There is material below. Print exactly the lines starting at the line with "瑞丝馆 (81, 1485)" and ending at the line with "兔女郎 (67, 2172)", ends included, and no others.
........
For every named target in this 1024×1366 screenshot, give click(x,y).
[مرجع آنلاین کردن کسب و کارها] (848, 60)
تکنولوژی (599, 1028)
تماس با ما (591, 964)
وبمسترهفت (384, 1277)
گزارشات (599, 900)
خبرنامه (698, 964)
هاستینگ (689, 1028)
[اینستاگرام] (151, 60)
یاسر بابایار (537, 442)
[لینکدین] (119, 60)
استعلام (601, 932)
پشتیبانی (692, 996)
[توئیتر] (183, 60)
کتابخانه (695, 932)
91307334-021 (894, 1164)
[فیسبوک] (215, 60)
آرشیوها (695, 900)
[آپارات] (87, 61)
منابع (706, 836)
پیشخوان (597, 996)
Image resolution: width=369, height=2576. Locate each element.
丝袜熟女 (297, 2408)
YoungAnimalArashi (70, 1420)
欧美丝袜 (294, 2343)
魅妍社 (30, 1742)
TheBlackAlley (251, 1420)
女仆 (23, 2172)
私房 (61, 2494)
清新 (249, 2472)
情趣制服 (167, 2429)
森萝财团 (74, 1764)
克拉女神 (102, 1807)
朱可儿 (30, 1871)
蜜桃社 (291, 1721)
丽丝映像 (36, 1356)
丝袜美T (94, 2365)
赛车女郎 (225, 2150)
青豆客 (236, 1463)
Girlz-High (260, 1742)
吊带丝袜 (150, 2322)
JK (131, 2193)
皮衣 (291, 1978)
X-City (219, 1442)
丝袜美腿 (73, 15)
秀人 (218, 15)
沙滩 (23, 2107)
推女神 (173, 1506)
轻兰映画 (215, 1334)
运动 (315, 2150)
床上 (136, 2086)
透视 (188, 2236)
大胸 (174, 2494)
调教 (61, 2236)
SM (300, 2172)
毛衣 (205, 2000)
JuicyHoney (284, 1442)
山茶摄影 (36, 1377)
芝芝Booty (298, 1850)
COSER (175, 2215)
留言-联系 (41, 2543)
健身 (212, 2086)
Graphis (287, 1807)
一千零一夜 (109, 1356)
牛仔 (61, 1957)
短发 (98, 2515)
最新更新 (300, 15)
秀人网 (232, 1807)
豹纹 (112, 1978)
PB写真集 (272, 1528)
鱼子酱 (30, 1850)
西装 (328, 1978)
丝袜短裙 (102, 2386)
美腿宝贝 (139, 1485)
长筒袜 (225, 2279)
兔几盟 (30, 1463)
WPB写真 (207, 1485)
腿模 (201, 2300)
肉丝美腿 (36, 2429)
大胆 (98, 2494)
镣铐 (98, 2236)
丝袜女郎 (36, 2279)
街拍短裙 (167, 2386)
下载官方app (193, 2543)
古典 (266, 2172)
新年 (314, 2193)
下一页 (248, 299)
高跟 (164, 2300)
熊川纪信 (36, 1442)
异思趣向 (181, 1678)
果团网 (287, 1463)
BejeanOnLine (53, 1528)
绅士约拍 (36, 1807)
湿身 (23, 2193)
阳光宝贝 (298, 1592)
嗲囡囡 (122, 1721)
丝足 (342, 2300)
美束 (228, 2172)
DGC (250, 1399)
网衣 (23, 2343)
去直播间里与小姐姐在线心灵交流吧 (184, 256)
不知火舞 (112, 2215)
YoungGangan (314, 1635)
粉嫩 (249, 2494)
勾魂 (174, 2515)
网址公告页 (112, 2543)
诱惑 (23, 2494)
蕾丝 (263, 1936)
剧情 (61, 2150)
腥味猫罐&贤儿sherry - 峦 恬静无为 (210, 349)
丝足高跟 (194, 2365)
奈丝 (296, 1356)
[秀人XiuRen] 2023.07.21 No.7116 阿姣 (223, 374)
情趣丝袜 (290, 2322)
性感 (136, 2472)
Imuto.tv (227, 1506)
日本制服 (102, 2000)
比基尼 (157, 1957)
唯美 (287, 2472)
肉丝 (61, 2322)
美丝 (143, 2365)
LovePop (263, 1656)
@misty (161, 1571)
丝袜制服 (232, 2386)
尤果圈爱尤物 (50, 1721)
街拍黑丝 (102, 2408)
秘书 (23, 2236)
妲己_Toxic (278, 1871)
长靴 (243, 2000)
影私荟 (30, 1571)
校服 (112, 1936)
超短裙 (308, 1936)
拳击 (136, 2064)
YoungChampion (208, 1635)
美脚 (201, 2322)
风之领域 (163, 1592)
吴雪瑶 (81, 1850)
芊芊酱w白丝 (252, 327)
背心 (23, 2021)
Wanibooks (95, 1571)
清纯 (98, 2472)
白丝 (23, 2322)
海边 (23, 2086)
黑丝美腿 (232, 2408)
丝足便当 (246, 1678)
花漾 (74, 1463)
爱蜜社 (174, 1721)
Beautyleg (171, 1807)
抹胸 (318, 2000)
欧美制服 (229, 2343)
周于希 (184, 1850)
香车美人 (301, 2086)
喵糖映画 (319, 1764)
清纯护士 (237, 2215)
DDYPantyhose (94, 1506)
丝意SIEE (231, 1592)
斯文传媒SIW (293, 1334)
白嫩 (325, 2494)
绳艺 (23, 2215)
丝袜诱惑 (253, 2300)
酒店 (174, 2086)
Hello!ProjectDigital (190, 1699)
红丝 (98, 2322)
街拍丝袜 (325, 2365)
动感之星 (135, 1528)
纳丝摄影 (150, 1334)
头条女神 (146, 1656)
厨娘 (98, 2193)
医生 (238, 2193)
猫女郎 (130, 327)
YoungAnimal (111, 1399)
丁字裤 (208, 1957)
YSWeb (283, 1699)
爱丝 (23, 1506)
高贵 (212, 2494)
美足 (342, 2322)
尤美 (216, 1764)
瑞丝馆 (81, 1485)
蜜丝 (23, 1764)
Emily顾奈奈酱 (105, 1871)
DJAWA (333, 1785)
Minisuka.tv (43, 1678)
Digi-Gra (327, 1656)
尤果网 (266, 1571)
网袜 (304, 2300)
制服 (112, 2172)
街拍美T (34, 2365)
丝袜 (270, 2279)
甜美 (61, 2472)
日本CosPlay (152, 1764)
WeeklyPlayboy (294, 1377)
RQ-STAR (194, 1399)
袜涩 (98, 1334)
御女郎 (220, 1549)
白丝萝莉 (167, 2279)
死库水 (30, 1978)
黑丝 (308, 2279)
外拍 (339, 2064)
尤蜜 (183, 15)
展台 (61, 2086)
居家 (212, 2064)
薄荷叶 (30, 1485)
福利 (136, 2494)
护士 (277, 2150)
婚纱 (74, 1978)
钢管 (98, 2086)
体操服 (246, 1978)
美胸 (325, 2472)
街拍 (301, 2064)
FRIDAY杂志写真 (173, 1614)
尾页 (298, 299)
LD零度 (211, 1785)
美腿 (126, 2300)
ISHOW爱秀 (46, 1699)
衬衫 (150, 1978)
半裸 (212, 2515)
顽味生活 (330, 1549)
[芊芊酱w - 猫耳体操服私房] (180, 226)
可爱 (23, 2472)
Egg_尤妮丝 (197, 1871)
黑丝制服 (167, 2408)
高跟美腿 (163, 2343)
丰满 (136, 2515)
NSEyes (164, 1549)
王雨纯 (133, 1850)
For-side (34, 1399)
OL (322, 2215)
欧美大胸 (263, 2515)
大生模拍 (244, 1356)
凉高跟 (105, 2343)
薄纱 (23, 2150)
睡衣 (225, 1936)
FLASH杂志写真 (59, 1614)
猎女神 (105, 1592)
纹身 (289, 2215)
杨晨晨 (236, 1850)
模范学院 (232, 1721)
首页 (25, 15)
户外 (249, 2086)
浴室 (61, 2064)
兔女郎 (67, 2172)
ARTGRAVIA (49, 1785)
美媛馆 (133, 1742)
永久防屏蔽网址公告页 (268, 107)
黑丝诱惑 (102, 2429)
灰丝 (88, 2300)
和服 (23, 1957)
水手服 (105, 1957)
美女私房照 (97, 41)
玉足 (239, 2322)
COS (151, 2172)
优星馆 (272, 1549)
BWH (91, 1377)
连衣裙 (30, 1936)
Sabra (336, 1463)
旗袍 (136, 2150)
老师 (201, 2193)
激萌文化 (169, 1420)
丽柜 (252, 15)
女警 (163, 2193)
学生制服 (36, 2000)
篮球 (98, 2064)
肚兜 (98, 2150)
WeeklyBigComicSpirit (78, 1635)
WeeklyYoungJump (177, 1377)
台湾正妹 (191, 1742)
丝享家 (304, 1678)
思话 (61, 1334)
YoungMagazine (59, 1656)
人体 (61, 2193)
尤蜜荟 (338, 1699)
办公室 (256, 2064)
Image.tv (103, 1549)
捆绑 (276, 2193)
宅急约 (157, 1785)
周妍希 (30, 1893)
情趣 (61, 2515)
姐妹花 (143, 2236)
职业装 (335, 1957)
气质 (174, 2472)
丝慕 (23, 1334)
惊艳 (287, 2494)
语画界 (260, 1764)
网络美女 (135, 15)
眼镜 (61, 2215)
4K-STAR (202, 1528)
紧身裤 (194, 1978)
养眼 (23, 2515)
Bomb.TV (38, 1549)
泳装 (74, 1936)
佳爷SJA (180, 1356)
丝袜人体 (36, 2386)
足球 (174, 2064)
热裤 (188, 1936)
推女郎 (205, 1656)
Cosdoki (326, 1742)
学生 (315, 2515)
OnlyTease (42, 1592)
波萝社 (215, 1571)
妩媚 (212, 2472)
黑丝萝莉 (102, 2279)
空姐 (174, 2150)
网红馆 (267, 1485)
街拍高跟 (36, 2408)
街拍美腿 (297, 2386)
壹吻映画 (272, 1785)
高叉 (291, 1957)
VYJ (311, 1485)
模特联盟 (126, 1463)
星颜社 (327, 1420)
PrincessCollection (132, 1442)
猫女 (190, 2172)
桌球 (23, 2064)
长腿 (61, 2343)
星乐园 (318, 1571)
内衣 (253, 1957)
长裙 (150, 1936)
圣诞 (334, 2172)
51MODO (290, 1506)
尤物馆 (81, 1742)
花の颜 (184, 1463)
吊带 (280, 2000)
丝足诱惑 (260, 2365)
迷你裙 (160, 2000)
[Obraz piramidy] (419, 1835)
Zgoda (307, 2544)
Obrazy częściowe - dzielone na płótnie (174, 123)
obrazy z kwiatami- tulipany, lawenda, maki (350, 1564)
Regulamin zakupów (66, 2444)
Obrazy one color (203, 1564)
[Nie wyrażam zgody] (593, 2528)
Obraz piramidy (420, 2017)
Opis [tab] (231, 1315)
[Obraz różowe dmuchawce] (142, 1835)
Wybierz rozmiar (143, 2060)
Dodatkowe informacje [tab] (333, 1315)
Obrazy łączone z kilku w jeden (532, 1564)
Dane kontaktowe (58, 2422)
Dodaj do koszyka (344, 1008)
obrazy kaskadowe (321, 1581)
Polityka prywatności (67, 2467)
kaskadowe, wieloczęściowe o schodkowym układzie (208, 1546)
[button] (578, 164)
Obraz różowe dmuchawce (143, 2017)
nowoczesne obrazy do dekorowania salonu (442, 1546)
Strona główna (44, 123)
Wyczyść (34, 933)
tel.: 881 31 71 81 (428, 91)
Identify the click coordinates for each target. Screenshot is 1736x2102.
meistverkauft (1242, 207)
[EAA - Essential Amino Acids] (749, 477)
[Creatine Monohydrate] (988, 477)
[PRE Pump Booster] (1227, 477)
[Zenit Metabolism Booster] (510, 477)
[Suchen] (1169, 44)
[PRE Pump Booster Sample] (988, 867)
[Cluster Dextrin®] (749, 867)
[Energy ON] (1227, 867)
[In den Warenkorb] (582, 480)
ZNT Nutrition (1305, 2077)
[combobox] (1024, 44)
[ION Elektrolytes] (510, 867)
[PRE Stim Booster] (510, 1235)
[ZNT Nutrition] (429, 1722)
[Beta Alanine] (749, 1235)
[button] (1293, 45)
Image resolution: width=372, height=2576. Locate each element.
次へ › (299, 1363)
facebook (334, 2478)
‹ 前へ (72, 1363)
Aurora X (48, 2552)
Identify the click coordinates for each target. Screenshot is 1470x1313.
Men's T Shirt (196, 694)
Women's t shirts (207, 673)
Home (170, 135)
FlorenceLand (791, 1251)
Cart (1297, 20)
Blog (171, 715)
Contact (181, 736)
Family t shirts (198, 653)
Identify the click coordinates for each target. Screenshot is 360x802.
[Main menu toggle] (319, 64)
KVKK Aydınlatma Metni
........
Worked solution:
瑞丝馆 (81, 1485)
蜜丝 (23, 1764)
Emily顾奈奈酱 (105, 1871)
DJAWA (333, 1785)
Minisuka.tv (43, 1678)
Digi-Gra (327, 1656)
尤果网 (266, 1571)
网袜 (304, 2300)
制服 (112, 2172)
街拍美T (34, 2365)
丝袜 (270, 2279)
甜美 (61, 2472)
日本CosPlay (152, 1764)
WeeklyPlayboy (294, 1377)
RQ-STAR (194, 1399)
袜涩 (98, 1334)
御女郎 (220, 1549)
白丝萝莉 (167, 2279)
死库水 (30, 1978)
黑丝 (308, 2279)
外拍 (339, 2064)
尤蜜 (183, 15)
展台 (61, 2086)
居家 (212, 2064)
薄荷叶 (30, 1485)
福利 (136, 2494)
护士 (277, 2150)
婚纱 (74, 1978)
钢管 (98, 2086)
体操服 (246, 1978)
美胸 (325, 2472)
街拍 (301, 2064)
FRIDAY杂志写真 (173, 1614)
尾页 (298, 299)
LD零度 (211, 1785)
美腿 (126, 2300)
ISHOW爱秀 (46, 1699)
衬衫 (150, 1978)
半裸 (212, 2515)
顽味生活 (330, 1549)
[芊芊酱w - 猫耳体操服私房] (180, 226)
可爱 (23, 2472)
Egg_尤妮丝 (197, 1871)
黑丝制服 (167, 2408)
高跟美腿 (163, 2343)
丰满 (136, 2515)
NSEyes (164, 1549)
王雨纯 (133, 1850)
For-side (34, 1399)
OL (322, 2215)
欧美大胸 (263, 2515)
大生模拍 (244, 1356)
凉高跟 (105, 2343)
薄纱 (23, 2150)
睡衣 (225, 1936)
FLASH杂志写真 (59, 1614)
猎女神 (105, 1592)
纹身 (289, 2215)
杨晨晨 (236, 1850)
模范学院 (232, 1721)
首页 (25, 15)
户外 (249, 2086)
浴室 (61, 2064)
兔女郎 (67, 2172)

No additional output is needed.